---------- Given data ----------

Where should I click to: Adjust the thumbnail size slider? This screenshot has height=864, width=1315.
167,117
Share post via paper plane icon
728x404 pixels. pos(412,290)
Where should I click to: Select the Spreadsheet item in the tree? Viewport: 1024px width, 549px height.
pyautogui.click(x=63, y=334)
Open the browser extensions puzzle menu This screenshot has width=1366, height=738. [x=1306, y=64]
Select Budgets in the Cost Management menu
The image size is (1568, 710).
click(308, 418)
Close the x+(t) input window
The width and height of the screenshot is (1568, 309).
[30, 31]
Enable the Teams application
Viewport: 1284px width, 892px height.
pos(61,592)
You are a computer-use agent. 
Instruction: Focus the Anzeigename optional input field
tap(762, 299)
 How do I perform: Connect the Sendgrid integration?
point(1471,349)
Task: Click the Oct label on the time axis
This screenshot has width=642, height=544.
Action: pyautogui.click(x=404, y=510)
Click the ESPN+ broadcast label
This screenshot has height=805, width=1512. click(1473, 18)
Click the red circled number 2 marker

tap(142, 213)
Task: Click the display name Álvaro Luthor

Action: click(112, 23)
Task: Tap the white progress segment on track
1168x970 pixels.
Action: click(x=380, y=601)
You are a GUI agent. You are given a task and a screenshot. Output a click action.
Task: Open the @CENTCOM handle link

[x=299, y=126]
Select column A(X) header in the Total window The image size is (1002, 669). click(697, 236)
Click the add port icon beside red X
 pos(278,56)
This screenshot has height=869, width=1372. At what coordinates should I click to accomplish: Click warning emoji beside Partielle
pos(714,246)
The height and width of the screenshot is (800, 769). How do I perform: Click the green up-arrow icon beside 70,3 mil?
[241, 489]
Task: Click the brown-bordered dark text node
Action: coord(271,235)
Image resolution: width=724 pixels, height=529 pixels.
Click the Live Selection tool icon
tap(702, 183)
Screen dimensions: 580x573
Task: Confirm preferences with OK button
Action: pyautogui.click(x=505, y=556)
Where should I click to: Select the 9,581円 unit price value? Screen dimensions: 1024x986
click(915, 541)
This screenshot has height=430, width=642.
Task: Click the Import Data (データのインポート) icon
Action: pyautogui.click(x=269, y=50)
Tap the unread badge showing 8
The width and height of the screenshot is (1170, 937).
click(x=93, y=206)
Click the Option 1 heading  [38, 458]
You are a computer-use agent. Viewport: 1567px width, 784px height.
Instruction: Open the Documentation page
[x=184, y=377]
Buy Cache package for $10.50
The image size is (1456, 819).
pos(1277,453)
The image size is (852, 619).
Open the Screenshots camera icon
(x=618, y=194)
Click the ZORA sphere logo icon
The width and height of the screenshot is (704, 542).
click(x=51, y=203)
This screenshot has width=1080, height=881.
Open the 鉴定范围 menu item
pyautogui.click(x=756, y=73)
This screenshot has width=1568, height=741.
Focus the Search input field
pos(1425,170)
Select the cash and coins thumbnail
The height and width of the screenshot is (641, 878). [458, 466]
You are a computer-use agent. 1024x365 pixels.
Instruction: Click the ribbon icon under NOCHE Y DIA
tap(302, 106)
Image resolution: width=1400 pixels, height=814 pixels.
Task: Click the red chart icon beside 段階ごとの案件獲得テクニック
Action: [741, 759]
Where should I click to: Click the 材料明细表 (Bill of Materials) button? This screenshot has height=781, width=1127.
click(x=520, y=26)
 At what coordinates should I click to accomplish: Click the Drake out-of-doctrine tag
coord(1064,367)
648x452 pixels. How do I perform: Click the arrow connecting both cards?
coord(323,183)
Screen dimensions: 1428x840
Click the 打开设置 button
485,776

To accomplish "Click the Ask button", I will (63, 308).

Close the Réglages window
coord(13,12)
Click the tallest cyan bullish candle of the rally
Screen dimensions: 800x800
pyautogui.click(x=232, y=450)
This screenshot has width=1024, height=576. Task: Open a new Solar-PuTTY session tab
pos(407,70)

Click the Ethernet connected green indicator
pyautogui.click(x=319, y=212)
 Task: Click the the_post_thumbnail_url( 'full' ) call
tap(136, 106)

----------

▶ Exercise requirements
What lines in the material above contain the word "agent"? Copy them out.

▶ The completed task
You are a computer-use agent. 
You are a GUI agent. You are given a task and a screenshot. Output a click action.
You are a computer-use agent. Viewport: 1567px width, 784px height.
You are a computer-use agent. 1024x365 pixels.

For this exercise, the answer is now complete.